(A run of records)

===============

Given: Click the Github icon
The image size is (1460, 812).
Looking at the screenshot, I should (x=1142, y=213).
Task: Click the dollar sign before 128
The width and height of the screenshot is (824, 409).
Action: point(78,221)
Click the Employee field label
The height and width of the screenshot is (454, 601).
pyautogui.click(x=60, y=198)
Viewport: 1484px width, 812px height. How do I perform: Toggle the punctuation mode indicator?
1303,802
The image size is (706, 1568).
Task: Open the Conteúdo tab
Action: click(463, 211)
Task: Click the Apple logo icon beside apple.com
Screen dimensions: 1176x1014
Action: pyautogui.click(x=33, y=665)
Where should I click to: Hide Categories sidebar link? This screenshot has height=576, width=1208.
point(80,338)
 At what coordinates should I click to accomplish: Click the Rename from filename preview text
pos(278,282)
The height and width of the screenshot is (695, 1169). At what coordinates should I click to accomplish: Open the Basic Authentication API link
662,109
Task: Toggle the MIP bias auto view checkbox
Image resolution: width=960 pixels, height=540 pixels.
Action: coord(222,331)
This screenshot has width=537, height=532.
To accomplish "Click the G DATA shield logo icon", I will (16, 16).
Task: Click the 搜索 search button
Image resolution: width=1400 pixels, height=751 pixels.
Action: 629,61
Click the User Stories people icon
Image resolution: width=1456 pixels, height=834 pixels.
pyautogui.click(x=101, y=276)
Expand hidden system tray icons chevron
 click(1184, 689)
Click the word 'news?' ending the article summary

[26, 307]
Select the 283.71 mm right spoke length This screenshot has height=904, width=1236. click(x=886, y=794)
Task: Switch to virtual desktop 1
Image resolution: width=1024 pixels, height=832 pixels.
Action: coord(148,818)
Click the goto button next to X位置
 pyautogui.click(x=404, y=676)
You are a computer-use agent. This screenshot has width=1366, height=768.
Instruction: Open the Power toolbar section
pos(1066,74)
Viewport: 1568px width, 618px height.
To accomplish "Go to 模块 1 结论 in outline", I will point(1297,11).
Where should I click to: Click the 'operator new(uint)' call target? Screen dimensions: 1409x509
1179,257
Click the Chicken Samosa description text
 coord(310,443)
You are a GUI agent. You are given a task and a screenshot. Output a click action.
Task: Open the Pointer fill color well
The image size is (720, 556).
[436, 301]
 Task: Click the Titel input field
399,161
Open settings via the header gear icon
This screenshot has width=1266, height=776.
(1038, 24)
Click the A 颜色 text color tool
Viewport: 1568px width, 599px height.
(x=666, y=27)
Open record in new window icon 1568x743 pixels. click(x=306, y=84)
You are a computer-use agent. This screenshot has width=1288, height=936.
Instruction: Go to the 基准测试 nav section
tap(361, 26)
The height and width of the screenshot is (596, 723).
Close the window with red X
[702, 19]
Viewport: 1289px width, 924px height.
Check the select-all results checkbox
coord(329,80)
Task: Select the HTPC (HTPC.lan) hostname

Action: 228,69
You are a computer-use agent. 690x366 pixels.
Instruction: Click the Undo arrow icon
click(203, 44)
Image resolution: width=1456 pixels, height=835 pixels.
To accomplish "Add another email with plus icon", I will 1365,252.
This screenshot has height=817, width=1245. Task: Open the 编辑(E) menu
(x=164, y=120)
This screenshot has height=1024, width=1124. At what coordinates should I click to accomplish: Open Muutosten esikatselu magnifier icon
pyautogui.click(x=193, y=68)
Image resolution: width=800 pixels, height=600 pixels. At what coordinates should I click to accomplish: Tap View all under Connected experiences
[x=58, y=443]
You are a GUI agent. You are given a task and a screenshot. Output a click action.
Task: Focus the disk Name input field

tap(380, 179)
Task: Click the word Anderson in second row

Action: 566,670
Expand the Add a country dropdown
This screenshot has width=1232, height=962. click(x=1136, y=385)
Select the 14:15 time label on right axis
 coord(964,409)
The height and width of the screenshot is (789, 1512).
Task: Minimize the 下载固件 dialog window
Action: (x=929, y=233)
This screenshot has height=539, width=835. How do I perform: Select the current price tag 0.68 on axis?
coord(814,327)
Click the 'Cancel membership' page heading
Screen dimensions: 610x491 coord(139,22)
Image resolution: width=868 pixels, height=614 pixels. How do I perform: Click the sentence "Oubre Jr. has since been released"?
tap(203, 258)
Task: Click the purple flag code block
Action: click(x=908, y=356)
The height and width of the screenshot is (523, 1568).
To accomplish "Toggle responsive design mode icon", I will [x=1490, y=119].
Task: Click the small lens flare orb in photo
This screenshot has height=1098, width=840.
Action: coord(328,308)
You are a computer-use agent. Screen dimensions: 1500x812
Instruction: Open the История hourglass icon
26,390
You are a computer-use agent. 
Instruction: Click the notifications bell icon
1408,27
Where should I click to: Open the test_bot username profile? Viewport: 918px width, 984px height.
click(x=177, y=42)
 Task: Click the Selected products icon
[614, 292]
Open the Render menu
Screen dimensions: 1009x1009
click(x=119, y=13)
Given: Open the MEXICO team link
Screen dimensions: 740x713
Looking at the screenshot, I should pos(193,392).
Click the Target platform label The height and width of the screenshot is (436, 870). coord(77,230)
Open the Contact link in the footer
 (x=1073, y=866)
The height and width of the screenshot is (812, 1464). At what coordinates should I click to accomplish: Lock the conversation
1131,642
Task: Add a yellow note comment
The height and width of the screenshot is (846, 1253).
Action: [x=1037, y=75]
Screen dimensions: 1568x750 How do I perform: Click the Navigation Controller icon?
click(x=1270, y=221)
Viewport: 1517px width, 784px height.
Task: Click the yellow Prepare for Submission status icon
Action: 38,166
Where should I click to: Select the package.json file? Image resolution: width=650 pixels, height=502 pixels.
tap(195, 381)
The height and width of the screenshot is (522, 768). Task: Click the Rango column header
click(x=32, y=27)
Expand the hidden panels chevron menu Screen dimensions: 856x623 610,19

===============

Copy out the lines of the material above without any changes, starting with the line containing "Open record in" and going on through the line containing "I will 1365,252.".

WRITTEN SOLUTION:
Open record in new window icon 1568x743 pixels. click(x=306, y=84)
You are a computer-use agent. This screenshot has width=1288, height=936.
Instruction: Go to the 基准测试 nav section
tap(361, 26)
The height and width of the screenshot is (596, 723).
Close the window with red X
[702, 19]
Viewport: 1289px width, 924px height.
Check the select-all results checkbox
coord(329,80)
Task: Select the HTPC (HTPC.lan) hostname

Action: 228,69
You are a computer-use agent. 690x366 pixels.
Instruction: Click the Undo arrow icon
click(203, 44)
Image resolution: width=1456 pixels, height=835 pixels.
To accomplish "Add another email with plus icon", I will 1365,252.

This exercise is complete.